PAMPLONA, 24 de septiembre. En una reciente reunión del Parlamento de Navarra, se han puesto de manifiesto las disensiones entre los distintos grupos políticos respecto al desarrollo de la comisión de investigación sobre las concesiones realizadas por el Gobierno foral en los últimos mandatos, comenzando por las obras de Belate. Esta situación ha generado un "debate complejo", según ha comentado Irati Jiménez, presidenta de la comisión.
Durante el encuentro celebrado este miércoles, se decidió que las comparecencias se llevarán a cabo dos veces por semana con una duración de 60 minutos para cada grupo político. No obstante, algunos partidos abogaban por aumentar la frecuencia a tres sesiones semanales y reducir los tiempos a 30 minutos, con la finalidad de concluir la investigación en un periodo “razonable”.
Javier Esparza, portavoz de UPN, expresó su conformidad con que la primera comparecencia abordara el asunto de Belate, pero lamentó que se inicie con Santos Cerdán, exsecretario de Organización del PSOE, quien comparecerá en la posición 24. Esparza subrayó que la creación de la comisión se debe al 'caso Cerdán', implicado en una situación delicada, y admitió que no cuentan con la mayoría suficiente para cambiar el rumbo de la investigación.
El portavoz de UPN también cuestionó el formato de 60 minutos por grupo, argumentando que lo ideal sería prescindir de limitaciones temporales.
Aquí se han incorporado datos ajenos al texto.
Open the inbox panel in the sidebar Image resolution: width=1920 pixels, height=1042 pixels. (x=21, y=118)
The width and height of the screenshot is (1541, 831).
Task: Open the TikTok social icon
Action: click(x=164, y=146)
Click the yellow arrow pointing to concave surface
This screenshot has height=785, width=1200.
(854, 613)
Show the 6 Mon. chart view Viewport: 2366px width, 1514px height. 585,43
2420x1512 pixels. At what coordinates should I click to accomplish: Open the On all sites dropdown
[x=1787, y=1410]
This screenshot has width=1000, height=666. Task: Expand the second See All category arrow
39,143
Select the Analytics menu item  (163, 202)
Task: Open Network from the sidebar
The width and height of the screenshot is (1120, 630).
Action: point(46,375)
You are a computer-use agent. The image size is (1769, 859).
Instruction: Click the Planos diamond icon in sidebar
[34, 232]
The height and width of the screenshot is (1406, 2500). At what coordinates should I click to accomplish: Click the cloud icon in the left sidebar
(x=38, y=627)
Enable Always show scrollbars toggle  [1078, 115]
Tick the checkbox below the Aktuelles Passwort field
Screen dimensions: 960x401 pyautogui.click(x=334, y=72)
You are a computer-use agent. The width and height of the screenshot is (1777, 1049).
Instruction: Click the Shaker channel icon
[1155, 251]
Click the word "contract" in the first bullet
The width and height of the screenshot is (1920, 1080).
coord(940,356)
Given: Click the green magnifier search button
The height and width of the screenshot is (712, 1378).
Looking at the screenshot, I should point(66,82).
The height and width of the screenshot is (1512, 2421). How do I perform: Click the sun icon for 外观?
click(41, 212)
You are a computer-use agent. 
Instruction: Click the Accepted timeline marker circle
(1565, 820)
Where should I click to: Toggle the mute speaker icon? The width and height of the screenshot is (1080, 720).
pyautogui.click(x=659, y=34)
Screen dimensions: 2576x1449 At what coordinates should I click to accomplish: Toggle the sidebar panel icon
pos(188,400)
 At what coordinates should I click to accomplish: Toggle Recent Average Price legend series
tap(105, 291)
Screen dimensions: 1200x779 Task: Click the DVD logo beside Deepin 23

Según su juicio, las anteriores comisiones de investigación en el Parlamento se llevaron a cabo sin restricciones de tiempo, lo cual considera más efectivo para abordar la magnitud del asunto que se está tratando.
Por su parte, Javier Lecumberri del PSN hizo hincapié en las principales discrepancias en torno al orden de las comparecencias y al número de sesiones por semana. Defendió un orden lógico que priorizara a las empresas y personas involucradas en las adjudicaciones, asegurando que este enfoque era fundamental para la eficacia del trabajo de la comisión.
No obstante, la propuesta aprobada no se alineó con su planteamiento, que consideró más racional, y se vio frustrado por la votación que resultó en el orden actual. Lecumberri también calificó de excesivo el tiempo que se extendería la comisión si se celebraran solo dos sesiones por semana.
Desde EH Bildu, Adolfo Araiz sugirió que existe una tendencia entre los partidos de la derecha para dilatar los plazos de la comisión. Hizo énfasis en que el reglamento parlamentario otorga prioridad a los trabajos de una comisión de investigación sobre otras actividades de la Cámara, incluyendo la elaboración de presupuestos. Araiz propuso que el orden de comparecencias debería ser cronológico, comenzando por Geoalcali y finalizando en Belate.
Araiz también criticó a UPN por lo que consideró una visión desmedida de la comisión, insistiendo en que no debería transformarse en un "interrogatorio judicial”. A su juicio, la postura de los regionalistas es contradictoria, ya que por un lado, agradecen los informes de la Oficina Anticorrupción de Navarra, pero por otro, los acusan de ocultar información.
Pablo Azcona de Geroa Bai se mostró complacido con la aprobación del orden de comparecencias, que incluye un pequeño ajuste respecto a la aparición de Santos Cerdán, enfatizando el rigor de su planteamiento. Aseguró que era crítico comenzar por las adjudicaciones de Belate para abordar las actuales dudas sobre la gestión del Gobierno.
Desde el PPN, Javier García criticó la omisión de comparecencias de personajes relevantes como María Chivite y Uxue Barkos, a quienes consideró esenciales para el esclarecimiento del tema. Enfatizó que para él la comisión parece estar más enfocada en ocultar que en desvelar la verdad, sugiriendo que se pretende evitar una rendición de cuentas frente a la ciudadanía.
Por otro lado, Miguel Garrido de Contigo-Zurekin expresó su descontento con las conclusiones de la sesión, señalando que el orden de comparecencias privilegia a ciertos actores sobre otros. Indicó que su intención era lograr resultados más pronto, pero se alarmó al observar que la mayoría de la coalición había optado por extender el proceso.
Finalmente, Emilio Jiménez de Vox describió la comisión como "viciada" y un teatro que busca encubrir actitudes corruptas. Criticó que se base en legislaturas pasadas y sentenció que podría servir para limpiar la imagen de Bildu, algo que considera inaceptable. Su conclusión fue que la comisión debería enfocarse en arrojar luz sobre los asuntos actuales de corrupción.